Späte Blumen – Herbstgeschichten
Anton Tschechow ist neben Pushkin, Dostojewski und Tolstoi, einer der bedeutendsten Literaten Russlands, und wohl der russische Schriftsteller des 19. Jahrhunderts schlechthin. Passend zur Jahreszeit veröffentlicht der Diogenes Verlag mit Späte Blumen – Herbstgeschichten, eine neue Sammlung mit herbstlichen Erzählungen, welche sowohl Texte aus Tschechows früher und später Schaffensphase enthält.
Der Herbst brach an, ebenso feucht und schmutzig wie im vorherigen Jahr. Draußen war ein grauer, verweinter Morgen.

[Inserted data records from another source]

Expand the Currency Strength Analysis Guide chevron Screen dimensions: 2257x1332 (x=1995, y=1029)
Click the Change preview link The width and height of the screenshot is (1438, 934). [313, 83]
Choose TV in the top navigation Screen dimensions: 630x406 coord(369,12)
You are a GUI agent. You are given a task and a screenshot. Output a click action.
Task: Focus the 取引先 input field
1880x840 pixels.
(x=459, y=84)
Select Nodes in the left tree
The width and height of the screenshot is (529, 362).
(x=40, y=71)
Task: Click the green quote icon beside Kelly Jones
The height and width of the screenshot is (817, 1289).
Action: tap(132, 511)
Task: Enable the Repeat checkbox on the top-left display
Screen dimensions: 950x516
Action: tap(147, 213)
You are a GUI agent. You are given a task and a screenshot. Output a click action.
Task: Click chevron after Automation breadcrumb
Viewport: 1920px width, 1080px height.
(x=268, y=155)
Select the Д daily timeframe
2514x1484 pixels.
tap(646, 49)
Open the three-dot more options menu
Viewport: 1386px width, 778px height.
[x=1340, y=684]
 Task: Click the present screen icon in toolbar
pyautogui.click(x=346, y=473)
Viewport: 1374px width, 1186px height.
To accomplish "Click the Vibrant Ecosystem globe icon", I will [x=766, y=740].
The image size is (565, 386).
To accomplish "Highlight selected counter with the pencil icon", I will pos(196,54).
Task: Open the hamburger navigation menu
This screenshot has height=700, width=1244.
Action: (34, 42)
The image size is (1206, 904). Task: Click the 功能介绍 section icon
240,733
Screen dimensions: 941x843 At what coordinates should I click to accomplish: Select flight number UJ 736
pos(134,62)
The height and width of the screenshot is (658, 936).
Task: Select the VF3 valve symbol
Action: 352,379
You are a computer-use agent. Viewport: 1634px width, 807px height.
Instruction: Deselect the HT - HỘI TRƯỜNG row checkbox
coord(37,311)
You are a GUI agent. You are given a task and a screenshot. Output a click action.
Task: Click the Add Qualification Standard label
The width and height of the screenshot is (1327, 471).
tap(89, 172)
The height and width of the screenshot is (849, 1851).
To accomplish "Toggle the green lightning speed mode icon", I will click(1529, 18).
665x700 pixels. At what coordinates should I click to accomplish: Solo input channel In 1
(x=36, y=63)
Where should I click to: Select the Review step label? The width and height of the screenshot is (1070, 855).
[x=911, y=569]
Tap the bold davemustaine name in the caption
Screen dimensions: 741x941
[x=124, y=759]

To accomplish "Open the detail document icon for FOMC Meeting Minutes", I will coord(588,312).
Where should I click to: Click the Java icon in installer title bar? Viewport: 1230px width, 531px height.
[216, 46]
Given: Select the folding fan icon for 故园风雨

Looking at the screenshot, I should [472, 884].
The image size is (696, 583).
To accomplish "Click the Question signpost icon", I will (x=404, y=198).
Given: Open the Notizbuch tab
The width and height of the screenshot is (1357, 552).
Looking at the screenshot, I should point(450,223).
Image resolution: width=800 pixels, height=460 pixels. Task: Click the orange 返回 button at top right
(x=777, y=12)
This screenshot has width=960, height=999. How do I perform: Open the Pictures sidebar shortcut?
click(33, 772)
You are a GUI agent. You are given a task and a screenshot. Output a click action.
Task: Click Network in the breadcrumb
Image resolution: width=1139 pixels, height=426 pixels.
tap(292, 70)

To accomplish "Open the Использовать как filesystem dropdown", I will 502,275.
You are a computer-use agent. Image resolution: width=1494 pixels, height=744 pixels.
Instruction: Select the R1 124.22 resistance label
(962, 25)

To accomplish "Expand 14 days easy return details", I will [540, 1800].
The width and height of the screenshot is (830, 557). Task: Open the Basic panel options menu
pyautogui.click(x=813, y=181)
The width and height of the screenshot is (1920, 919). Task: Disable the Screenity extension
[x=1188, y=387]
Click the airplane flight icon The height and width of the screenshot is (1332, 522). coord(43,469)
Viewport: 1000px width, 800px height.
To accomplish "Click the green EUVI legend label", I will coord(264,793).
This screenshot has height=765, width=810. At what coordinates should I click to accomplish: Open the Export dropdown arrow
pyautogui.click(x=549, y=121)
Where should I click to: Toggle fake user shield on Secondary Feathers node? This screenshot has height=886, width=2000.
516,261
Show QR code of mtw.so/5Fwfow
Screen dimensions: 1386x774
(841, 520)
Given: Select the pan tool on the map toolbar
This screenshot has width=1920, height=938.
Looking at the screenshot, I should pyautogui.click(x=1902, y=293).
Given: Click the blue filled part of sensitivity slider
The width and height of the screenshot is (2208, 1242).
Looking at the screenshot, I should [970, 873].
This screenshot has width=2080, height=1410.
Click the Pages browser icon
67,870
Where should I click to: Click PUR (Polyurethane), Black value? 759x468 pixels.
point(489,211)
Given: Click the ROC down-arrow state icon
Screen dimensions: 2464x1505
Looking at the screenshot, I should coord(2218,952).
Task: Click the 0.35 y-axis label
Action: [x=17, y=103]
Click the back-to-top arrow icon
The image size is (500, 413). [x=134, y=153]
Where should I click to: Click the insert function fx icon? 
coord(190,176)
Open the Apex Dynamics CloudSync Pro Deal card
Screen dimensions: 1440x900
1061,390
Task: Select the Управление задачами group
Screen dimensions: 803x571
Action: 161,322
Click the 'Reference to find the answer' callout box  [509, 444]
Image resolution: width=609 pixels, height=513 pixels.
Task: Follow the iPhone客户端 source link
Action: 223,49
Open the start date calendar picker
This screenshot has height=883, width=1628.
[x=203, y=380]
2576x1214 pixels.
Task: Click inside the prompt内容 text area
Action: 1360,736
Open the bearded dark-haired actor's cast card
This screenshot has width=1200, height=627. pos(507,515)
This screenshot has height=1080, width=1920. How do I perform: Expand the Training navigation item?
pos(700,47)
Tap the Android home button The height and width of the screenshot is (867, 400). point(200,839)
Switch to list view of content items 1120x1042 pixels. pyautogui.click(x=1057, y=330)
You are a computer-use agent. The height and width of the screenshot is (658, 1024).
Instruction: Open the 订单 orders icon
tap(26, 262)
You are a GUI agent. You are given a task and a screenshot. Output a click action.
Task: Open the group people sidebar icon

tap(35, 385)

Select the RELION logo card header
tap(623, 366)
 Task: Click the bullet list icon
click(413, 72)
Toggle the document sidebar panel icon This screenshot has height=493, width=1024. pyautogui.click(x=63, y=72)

Dunkelgraue, wie mit Morast beschmierte Wolken verdüsterten, dicht aneinandergedrängt, den Himmel und stürzten einen mit mit ihrer Reglosigkeit in Trübsinn.
In seinem Werk porträtiert Tschechow die gesellschaftlichen Zustände des vorrevolutionären Russlands, in der Darstellung sowohl scharf realistisch als auch bissig satirisch. Die handelnden Personen sind an keine soziale Schicht gebunden, so finden sich unter den Hauptfiguren sowohl angehörige des Bürgertums, des russischen Adels sowie Bauern und Leibeigene. Die vordergründige Thematik in den Herbstgeschichten ist unerfüllte Liebe.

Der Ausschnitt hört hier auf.